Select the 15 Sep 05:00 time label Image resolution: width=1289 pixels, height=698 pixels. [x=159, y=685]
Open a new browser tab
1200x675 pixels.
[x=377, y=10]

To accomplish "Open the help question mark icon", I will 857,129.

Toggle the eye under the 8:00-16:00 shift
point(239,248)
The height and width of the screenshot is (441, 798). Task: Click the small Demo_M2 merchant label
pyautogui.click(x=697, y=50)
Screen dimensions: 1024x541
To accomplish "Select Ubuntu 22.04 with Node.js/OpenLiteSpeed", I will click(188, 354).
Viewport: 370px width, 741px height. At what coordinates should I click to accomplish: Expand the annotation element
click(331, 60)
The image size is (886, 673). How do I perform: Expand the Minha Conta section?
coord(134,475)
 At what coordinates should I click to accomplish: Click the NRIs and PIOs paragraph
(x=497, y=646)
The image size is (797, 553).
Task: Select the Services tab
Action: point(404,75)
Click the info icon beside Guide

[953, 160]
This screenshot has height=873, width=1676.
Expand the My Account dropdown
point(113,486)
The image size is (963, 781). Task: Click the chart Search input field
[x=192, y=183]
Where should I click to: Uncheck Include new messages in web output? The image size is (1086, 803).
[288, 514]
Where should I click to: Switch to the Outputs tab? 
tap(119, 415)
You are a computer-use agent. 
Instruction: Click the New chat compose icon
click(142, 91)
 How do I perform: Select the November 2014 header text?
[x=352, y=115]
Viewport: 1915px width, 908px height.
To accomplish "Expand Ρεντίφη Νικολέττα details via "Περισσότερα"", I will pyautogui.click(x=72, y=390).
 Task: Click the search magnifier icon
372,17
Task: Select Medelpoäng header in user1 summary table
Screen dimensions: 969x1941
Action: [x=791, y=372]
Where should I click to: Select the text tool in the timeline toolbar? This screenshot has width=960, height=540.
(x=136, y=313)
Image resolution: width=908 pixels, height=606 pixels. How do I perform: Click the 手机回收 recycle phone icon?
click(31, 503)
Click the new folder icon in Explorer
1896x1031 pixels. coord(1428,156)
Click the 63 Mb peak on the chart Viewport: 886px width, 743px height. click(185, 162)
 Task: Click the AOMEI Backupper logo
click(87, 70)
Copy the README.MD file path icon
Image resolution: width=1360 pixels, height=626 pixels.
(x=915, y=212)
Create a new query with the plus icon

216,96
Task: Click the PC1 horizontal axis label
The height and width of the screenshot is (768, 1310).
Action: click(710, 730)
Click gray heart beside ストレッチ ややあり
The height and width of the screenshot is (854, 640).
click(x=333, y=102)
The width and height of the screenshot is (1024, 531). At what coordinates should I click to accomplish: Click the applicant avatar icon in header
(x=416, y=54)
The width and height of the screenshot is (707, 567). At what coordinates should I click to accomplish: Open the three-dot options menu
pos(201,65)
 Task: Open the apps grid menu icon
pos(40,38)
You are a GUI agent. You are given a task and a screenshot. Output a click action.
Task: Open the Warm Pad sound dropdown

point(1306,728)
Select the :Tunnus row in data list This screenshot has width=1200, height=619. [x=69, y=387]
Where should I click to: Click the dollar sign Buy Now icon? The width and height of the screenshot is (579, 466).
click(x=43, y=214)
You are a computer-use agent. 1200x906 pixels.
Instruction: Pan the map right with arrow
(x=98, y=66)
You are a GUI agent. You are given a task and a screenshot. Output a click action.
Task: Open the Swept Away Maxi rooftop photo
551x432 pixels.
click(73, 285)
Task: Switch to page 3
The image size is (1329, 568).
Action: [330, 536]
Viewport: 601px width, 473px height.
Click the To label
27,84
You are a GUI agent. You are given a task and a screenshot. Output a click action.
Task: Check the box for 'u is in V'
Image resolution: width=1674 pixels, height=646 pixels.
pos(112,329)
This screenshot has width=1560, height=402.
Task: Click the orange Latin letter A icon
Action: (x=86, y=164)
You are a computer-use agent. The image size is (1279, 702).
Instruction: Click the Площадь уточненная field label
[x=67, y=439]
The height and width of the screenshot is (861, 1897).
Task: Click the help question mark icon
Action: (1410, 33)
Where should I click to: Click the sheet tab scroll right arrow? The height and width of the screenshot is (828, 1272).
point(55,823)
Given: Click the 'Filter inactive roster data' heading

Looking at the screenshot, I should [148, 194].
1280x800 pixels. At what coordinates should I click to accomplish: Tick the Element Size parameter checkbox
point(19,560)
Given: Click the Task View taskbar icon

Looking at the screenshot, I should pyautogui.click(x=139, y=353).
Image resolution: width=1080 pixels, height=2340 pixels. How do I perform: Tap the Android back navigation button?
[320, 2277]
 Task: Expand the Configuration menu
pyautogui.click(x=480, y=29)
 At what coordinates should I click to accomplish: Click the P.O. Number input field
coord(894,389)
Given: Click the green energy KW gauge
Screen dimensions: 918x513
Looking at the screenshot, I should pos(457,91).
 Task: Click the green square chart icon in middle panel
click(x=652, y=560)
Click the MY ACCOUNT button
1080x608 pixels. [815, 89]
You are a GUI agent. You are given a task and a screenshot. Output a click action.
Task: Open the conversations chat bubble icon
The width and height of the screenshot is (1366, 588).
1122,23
────────
For the string "will", find every line of the material that contains it, and copy each one.

To accomplish "Open the help question mark icon", I will 857,129.
To accomplish "Select Ubuntu 22.04 with Node.js/OpenLiteSpeed", I will click(188, 354).
To accomplish "Expand Ρεντίφη Νικολέττα details via "Περισσότερα"", I will pyautogui.click(x=72, y=390).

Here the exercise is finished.